Writing in the latest issue of the Proceedings of The Royal Society B: Biological Sciences, the researchers said the finding sheds new light on the evolution of pests and may offer fresh approaches to controlling insects that harm livestock and crops.
The team worked on two very closely related species of stinkbugs in Japan - the Megacopta punctatissima, which is a pest of soybean and other crop legumes, and the Megacopta cribraria, that hardly causes any agricultural problems.
After the scientists switched the gut bacteria between the two species, the non-pest species thrived and reproduced prolifically on soybean plants in their laboratory.
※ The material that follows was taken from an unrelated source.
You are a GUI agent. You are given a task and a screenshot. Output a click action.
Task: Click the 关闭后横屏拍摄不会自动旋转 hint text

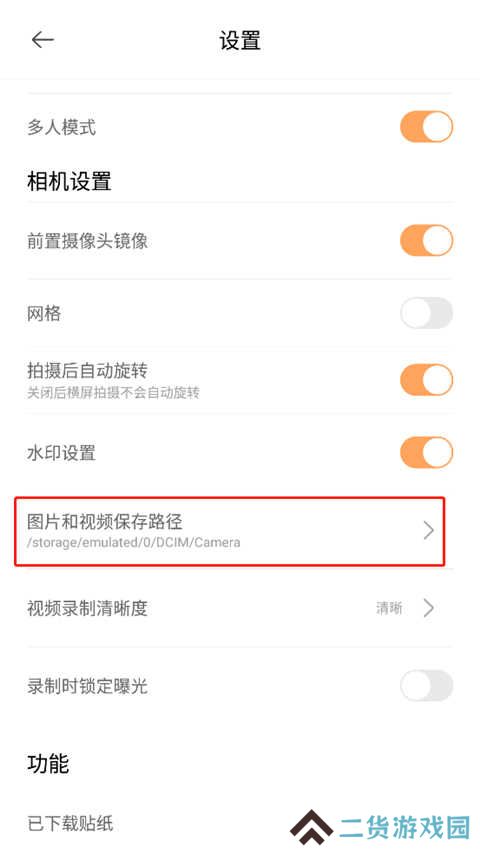click(x=113, y=392)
The pest species, meanwhile, suffered sharply reduced egg-hatch rates and higher death rates of its nymphs, or larvae -- the very problems that the non-pest species used to face.
"We experimentally exchanged the gut bacteria between the species ... and we found the non-pest species performed very well after the transfer of the symbiont (symbiotic bacteria) and the pest species performed very poorly," Takema Fukatsu of the National Institute of Advanced Industrial Science and Technology said in a telephone interview.
"This indicates that the symbiont determined the pest status of the host stinkbug."
Fukatsu and his colleagues are now analyzing the bacteria found in the two species of stinkbugs.
"We suspect that some mutation may have occurred in their (gut) bacteria and we hope to find the difference between them. In this way, we hope to understand the molecular mechanism underlying what makes a pest and what makes a non-pest," he said.
Looking ahead, Fukatsu hopes their research will have practical applications.
"This molecular mechanism can be used for pest control," he said.
Wednesday, June 13, 2007
It seems it's all in the guts. Latest Japanese studies refine what is a pest and what is a bug. Depends on the micro-organism in their stomachs.